Vincent Carême, 2019 Update
It is now several years since I promoted Vincent Carême to the top tier within Vouvray (am I allowed to do that?), based upon the strong performance of his wines in the 2014 and 2015 vintages. These were wines with which Vincent seemed to go beyond the limits of the Vouvray appellation to join the ranks of some of the very best in the entire Loire Valley, putting him on a similar footing as François Chidaine, Claude Papin, the late Didier Dagueneau and his son Louis-Benjamin, Jonathan Pabiot and one or two others. I should point out this list is far from exhaustive, and I am sure most readers would have their own ideas about which vignerons constitute the region’s crème de la crème, but I hope you get the idea.

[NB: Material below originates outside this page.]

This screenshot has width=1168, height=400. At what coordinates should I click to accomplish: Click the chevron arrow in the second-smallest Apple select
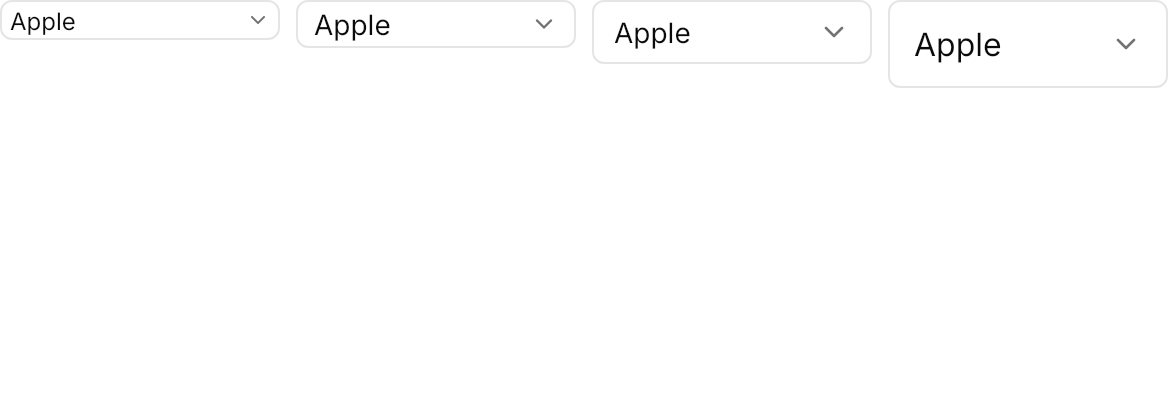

On this most recent encounter I saw nothing to dissuade me of this opinion. Vincent has been able to take advantage of the 2016 vintage, which looks to be of increasingly high quality every time I pull the cork on a bottle. Sadly for some in the appellation, spring frost tempered their ability to take advantage of what the growing season later offered, but happily this was not the case for Vincent who has made a handsome range of wines ranging from sparkling and sec through demi-sec to moelleux. The two representatives from 2017 were equally promising, and this is another vintage which I suspect will give us delightful drinking in years to come, before we can turn our attention to the joys of 2018, a year bursting at the seams with demi-sec and moelleux styles.
The Wines
Looking first to 2016, Vincent has as usual produced two sparkling wines from his domaine-grown fruit, the 2016 Vouvray Brut and the 2016 Vouvray L’Ancestrale. These are both top-notch, and complete a trio of vintages – 2014, 2015 and 2016 – in which these two wines have proved some of the most attractive of the region’s bulles. It is not just in the sparkling category that Vincent excels though; the 2016 Le Peu Morier, just nudging into sec-tendre territory although for all intents and purposes this is effectively dry, and the 2016 Tendre, a demi-sec with approximately 20 g/l residual sugar, are nothing less than delightful. The 2016 Moelleux, with a typically modest 40 g/l, on the money for Vouvray moelleux, is an exercise in restrained classicism. It might not surprise readers to learn that I have added all five of these cuvées – sparkling, sec, demi-sec and moelleux – to my own cellar. Not to mention others from this vintage not tasted here, such as the 2016 Le Clos. Well, what would my words be worth if I wasn’t prepared to put my money where my mouth is?